Long-term follow-up focuses on growth and development, neurological status, skin health, hearing, vision, and treatment adherence. Families should keep diagnostic records and medication instructions, and avoid stopping treatment on their own. When the child enters kindergarten, school, or receives care in a different location, a brief medical summary can be prepared to help caregivers understand the importance of continuous supplementation.

Fertility and Family

This condition is typically inherited in an autosomal recessive pattern.
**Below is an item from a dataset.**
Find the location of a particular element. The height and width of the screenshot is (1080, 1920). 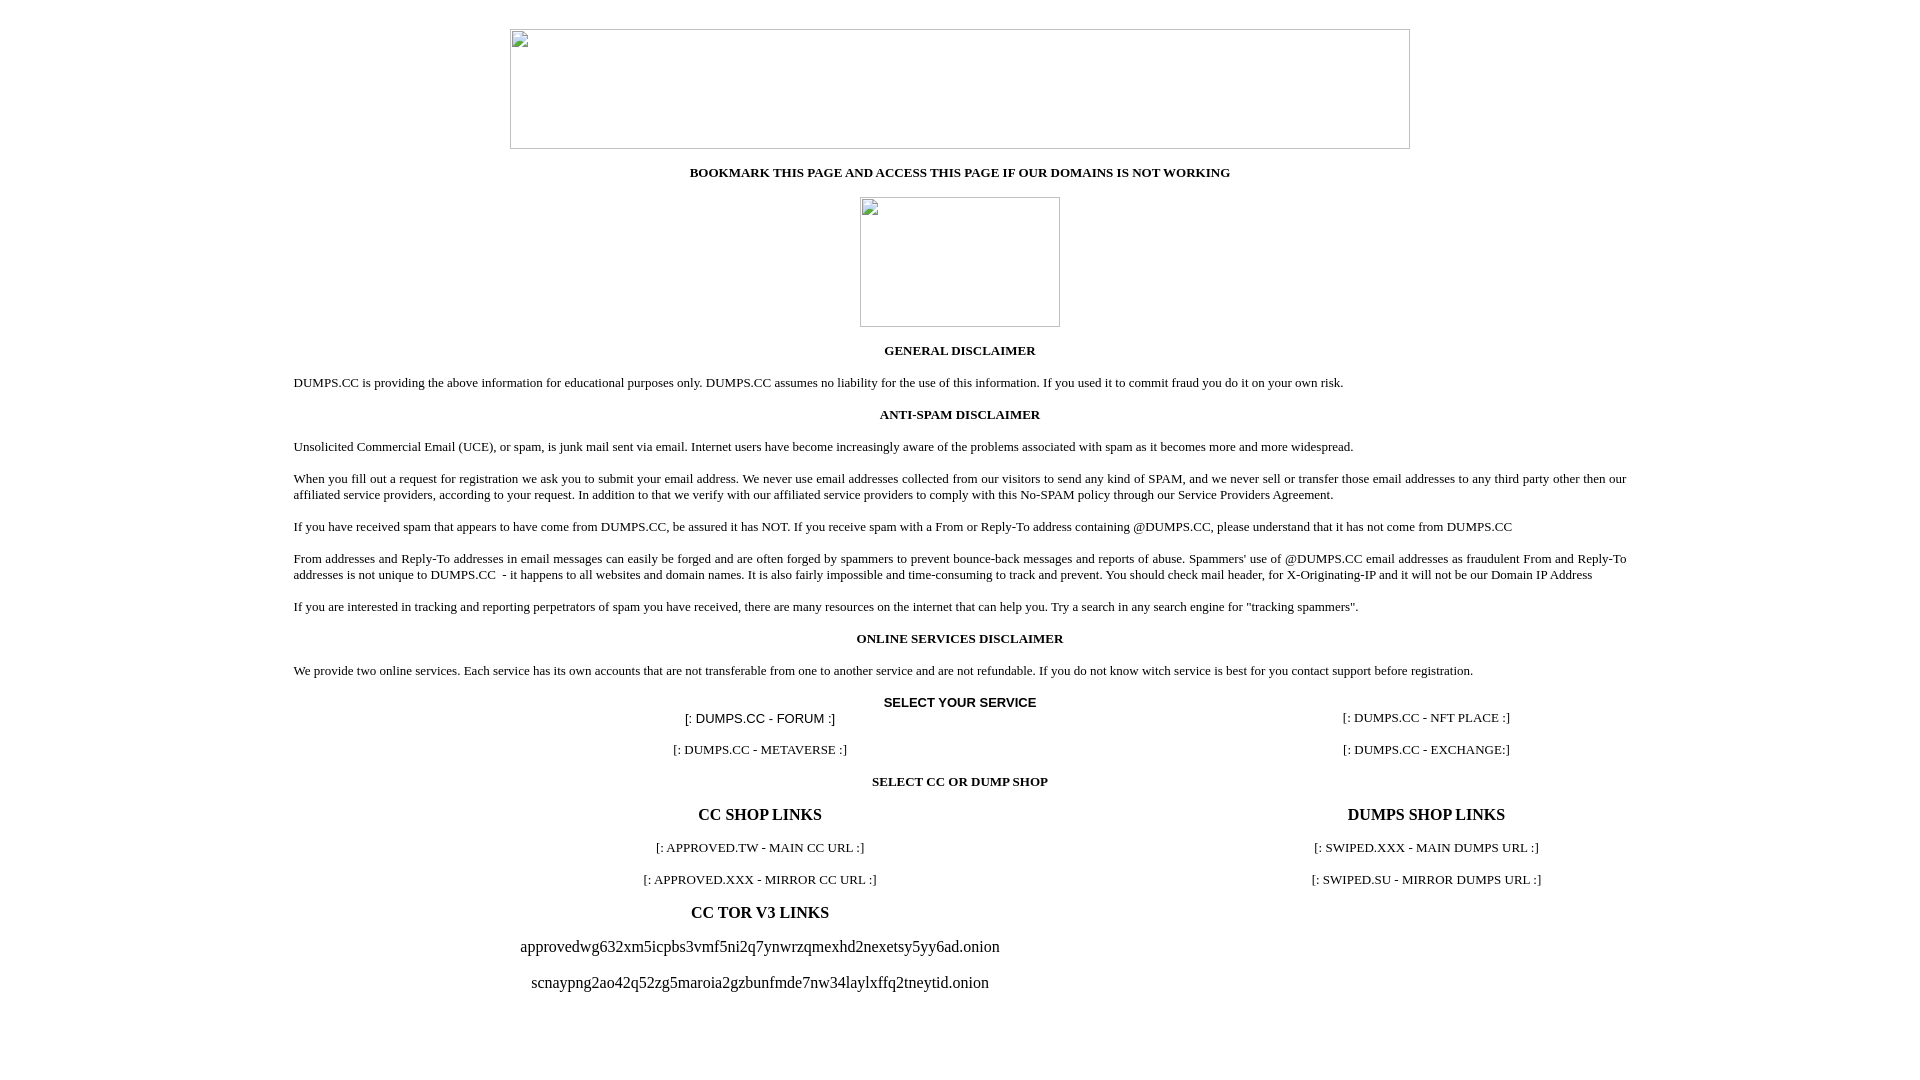

'[: SWIPED.XXX - MAIN DUMPS URL :]' is located at coordinates (1425, 847).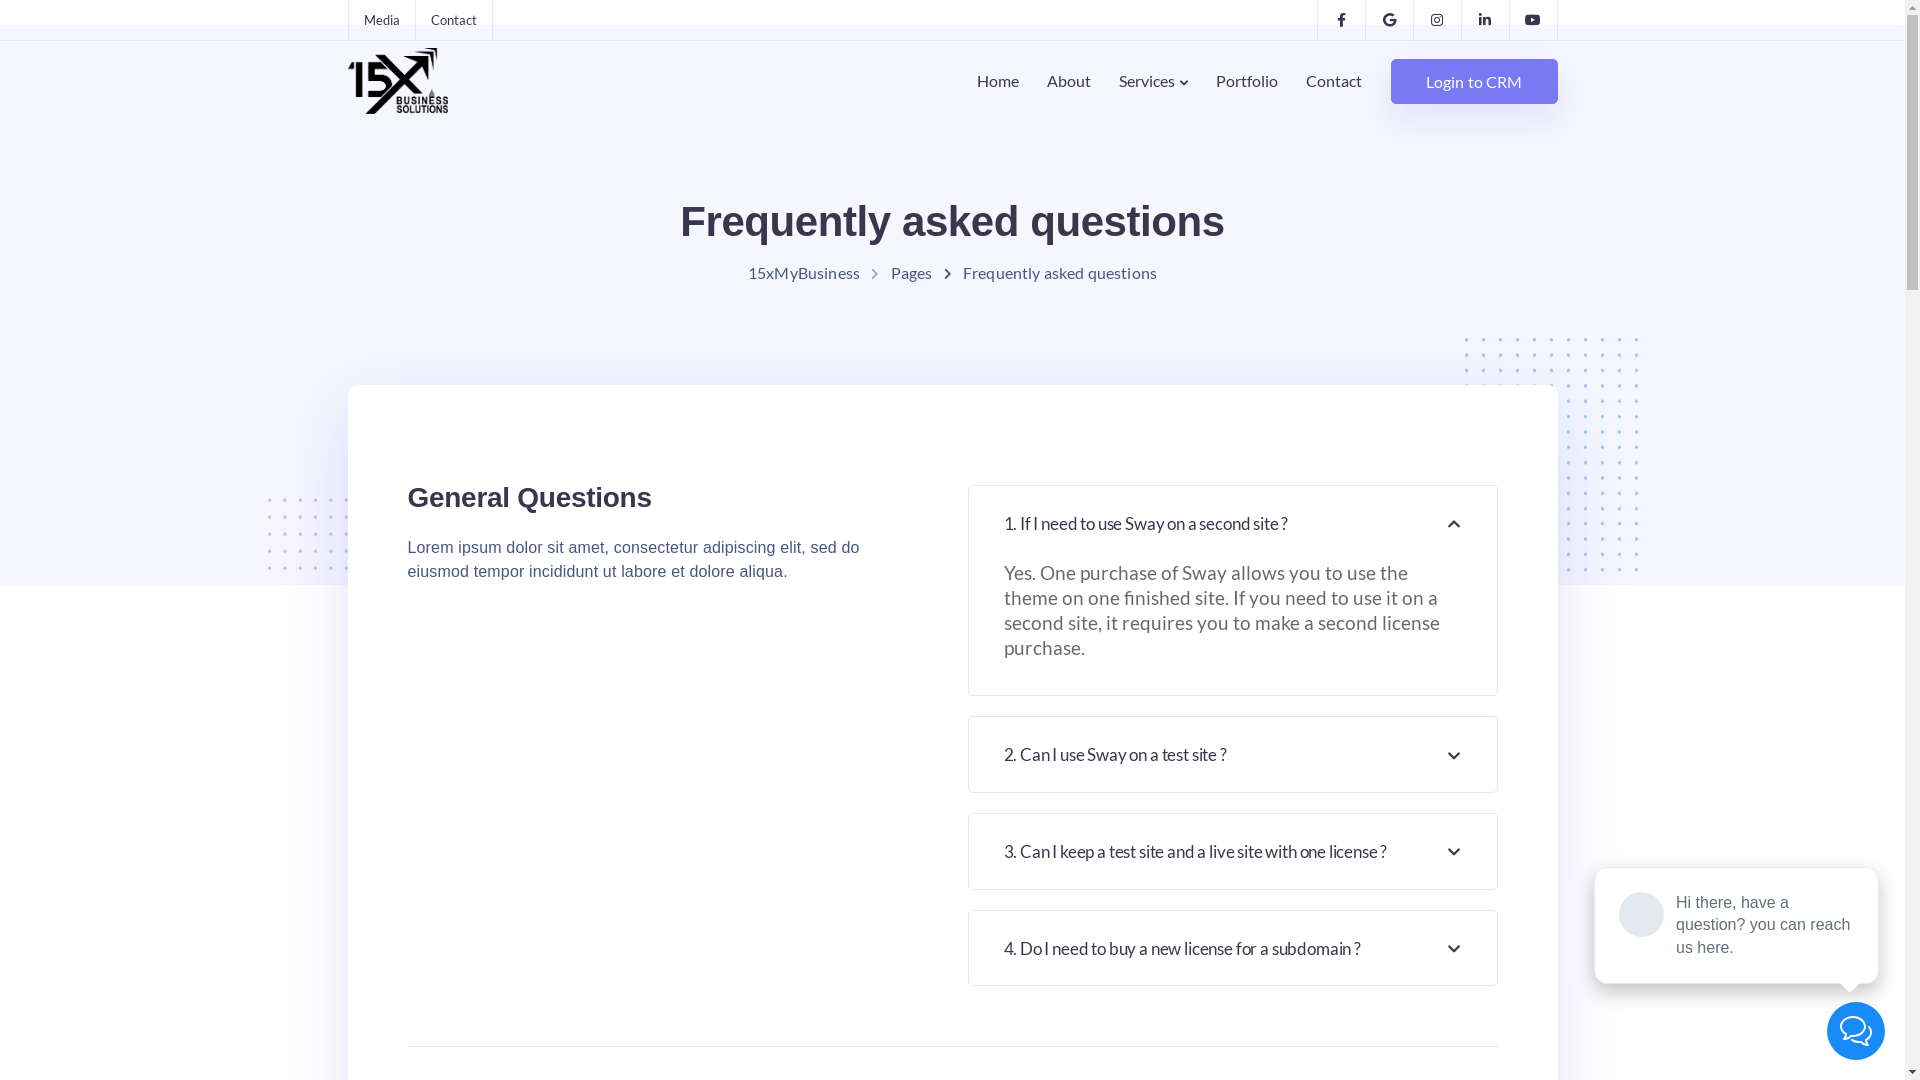 This screenshot has height=1080, width=1920. I want to click on 'Login to CRM', so click(482, 458).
Affected families can learn about options such as parental carrier testing, sibling screening, recurrence risk for future pregnancies, prenatal diagnosis, or preimplantation genetic testing through genetic counseling.

When to Seek Urgent Care

If seizures are prolonged, consciousness is altered, breathing is difficult, there is significant drowsiness, repeated vomiting, low blood sugar, or signs of metabolic acidosis, seek emergency care promptly. Inform the doctor about the suspected or confirmed diagnosis of biotinidase deficiency and the current supplementation plan.

Prognosis

Early screening and continuous treatment can usually prevent many symptoms; hearing or vision damage that has already occurred may not be fully reversible.